Fernández Oro: el insólito olvido de un novio a minutos de su casamiento
El increíble sobresalto de último momento que vivió una pareja, que buscó la prenda que les faltaba por toda la localidad. Los detalles.
Sábado 20:40 horas. Falta un ratito, minutos para dar el ansiado "sí". Pablo sabe qué sé "la mandó" pero no quiere arruinarle la fiesta a Marta. Son instantes de bronca por el insólito olvido, de mucha adrenalina e incertidumbre.
El Ruso, propietario del local escogido para celebrar la boda en Fernández Oro, apela a su popularidad y solidaridad. Y acentúa la búsqueda contrarreloj por todo el pueblo para tratar de "salvar" la celebración especial.
"Pasa que yo vivo en Plottier, elegimos Oro porque de allí es mi pareja y su familia. Admito que me colgué viendo la final de Boca, soy de River, pero ante todo futbolero y llegué con lo justo al lugar. El tema es que cuando arribamos a Las Calandrias -coqueto salón campestre-, me fui a cambiar y ahí empezaron las sorpresas", confiesa el novio desmemoriado a LM Cipolletti tras "cortar clavos" como pocas veces antes.
¿Qué le faltaba?
"Al salir de casa con mi hijo de 11 años -de anterior relación- digo 'algo me estoy olvidando'. Y cuando llegué al vestidor en el recinto del evento, a último momento me percaté de que no tenía la corbata ni las medias. Imaginate, empecé a insultarme a mí mismo, a preguntarle a Doris y al Ruso -los dueños- si conocían a alguien que usara corbata en la zona. Una locura", repasa el sobresalto inoportuno el mentor de un proyecto de diseño, que a la vez posee "carpintería propia"
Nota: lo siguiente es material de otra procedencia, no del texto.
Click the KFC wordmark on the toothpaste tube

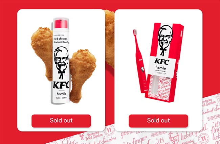coord(61,85)
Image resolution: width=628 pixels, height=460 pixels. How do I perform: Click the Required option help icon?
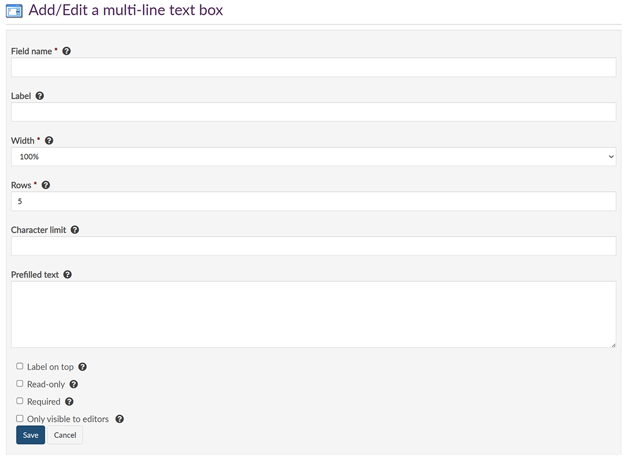pos(69,401)
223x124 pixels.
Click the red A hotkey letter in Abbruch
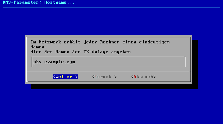click(135, 77)
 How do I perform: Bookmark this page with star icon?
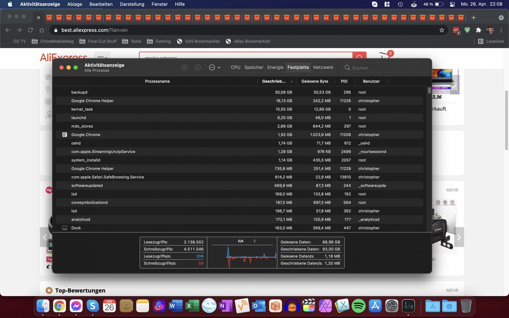pyautogui.click(x=442, y=30)
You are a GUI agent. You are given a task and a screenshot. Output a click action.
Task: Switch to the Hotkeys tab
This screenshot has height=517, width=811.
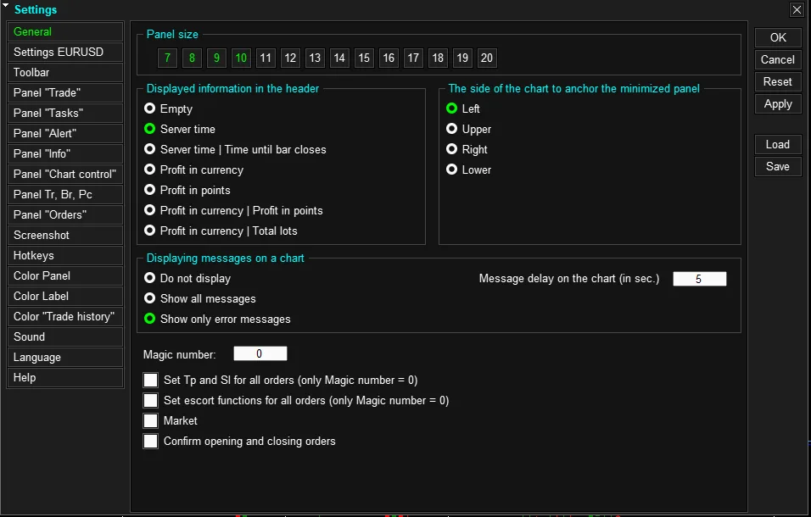point(65,256)
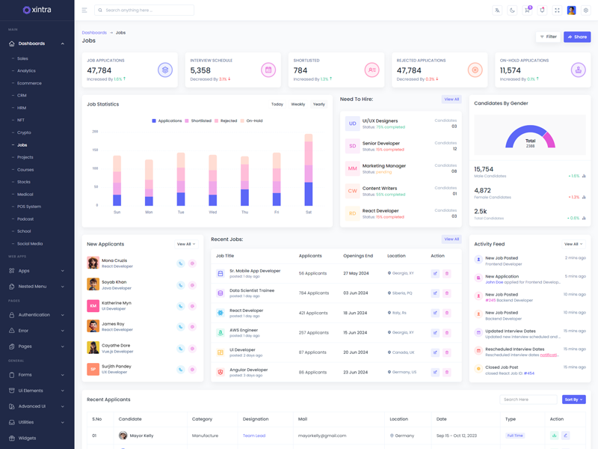598x449 pixels.
Task: Edit the React Developer job row
Action: pos(435,313)
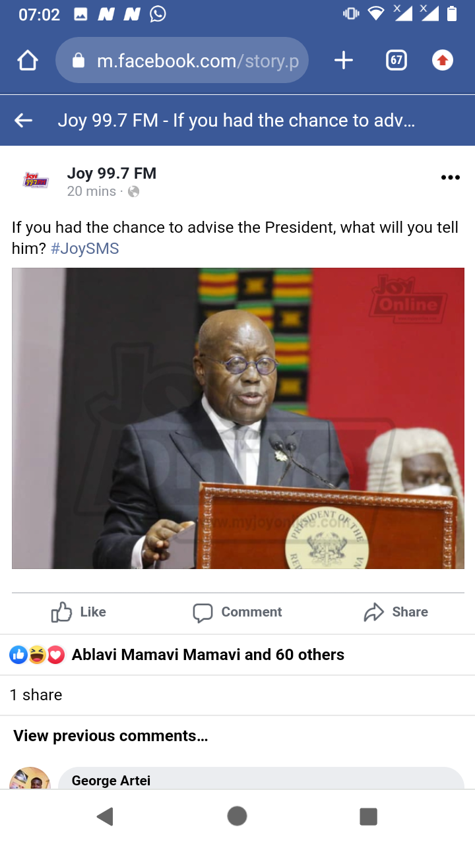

Los casi 50 invitados ya estaban por llegar, pero las prendas que le faltaban al muchacho brillaban por su ausencia. "Para colmo con la ropa soy detallista y le dediqué tiempo y plata, la ocasión lo ameritaba. Busqué algo que me combinara con el traje porque era gris, tenía zapatos negros. El chaleco también tono gris... Había ido a una conocida casa de vestimenta masculina a comprar una corbata que pegara y pueden creer que me la olvidé", lamenta en tono jocoso una vez que el susto pasó.
Reconoce que en situaciones que le generan tensión "soy más olvidadizo. Por eso también me dejé en Plottier las medias".
Final feliz
Finalmente, apareció un vecino solidario del Barrio Los Troncos que al tomar conocimiento de la situación ofreció dos corbatas que tenía perdidas en el ropero. Eso sí, ningún lujo ni mucho menos... Ambas rosas, una un tanto deteriorada y la otra con sponsor de una entidad deportiva.
Hacia esa casa del barrio se dirigió en persona la anfitriona del recinto gastronómico mientras el novio seguía adelante con los preparativos frente al espejo y su amada se comía las uñas y no sabía si reír o llorar. Y, con el último suspiro, Pablito respiro aliviado al verla a Doris regresar con la buena noticia...
Es que a "caballo regalado" no se le miran los dientes reza el dicho y el muchacho que se casaba finalmente zafó con la corbata prestada. Las medias, de última, pasan más desapercibidas y no lo dejaban tan en evidencia... Lo cierto es que la pasaron bomba y todo quedó como una simpática anécdota.
"El casamiento estuvo muy lindo, hermoso todo, el lugar y el asado tremendo. La familia de "Mar" hizo un enorme esfuerzo, vinieron de Bahía Blanca, de Mariano Moreno, de Chos Malal. No podía suspenderse por una corbata -risas-", finaliza Pablo, que tras casi 11 años le puso el broche de oro a la relación con Marta -tienen un hijo de 6- en una noche divertida y movidita...
Fueron felices y comieron perdices. Una historia de Oro.